Integration of Data-Driven and Physics-Based Models To Better Understand Subsurface Formations

This article briefly reviews two examples of how the integration of data-driven and physics-based models can optimize the history-matching process in reservoir simulation and rate of penetration in drilling operations, leading to more robust and efficient outcomes.


This article briefly reviews two examples of how the integration of data-driven and physics-based models can optimize the history-matching process in reservoir simulation and rate of penetration in drilling operations, leading to more robust and efficient outcomes.

The world has entered an era of data-driven technologies with the advent of smartphones.

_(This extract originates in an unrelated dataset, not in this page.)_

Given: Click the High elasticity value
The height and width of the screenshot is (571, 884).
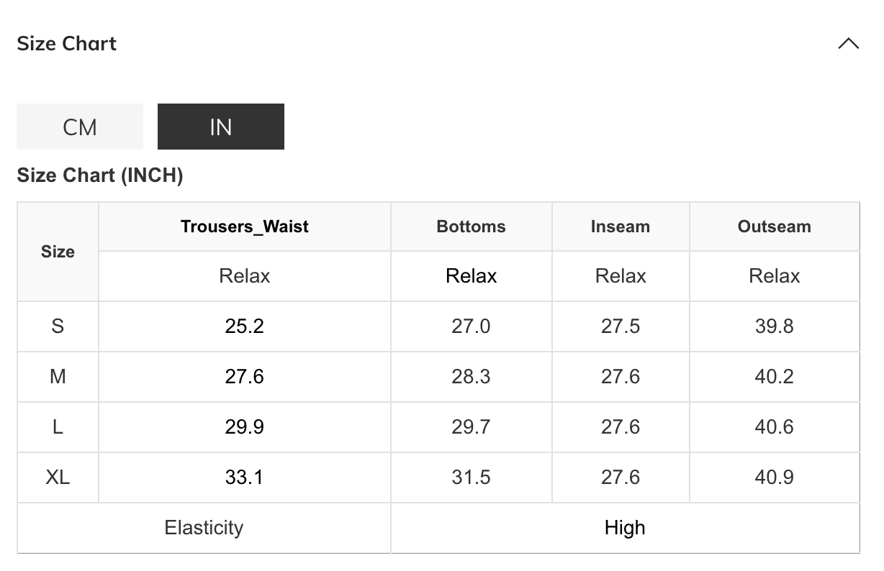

These technologies with a fast-paced trend have significantly changed many aspects of life, extending from the operational manner of the e-commerce industry to the way online job interviews are vetted.

In the past few years, the petroleum industry has increasingly adopted data-driven technologies to generate insights for driving better business outcomes. According to a 2018 McKinsey article (Anders and Zharkeshov 2018), with a stable backbone of streamlined operations in place, there are a number of organizations that can benefit from the enhanced productivity that digital- and analytics-driven approaches created. Yet, due to the black-box nature of some data-driven algorithms, industry experts tend to be careful with them. Engineers are prone to know how different elements of these tool boxes work before whole-heartedly welcoming this approach. Processes which are not purely data-driven and are based on established physical laws foster more confidence from the industry.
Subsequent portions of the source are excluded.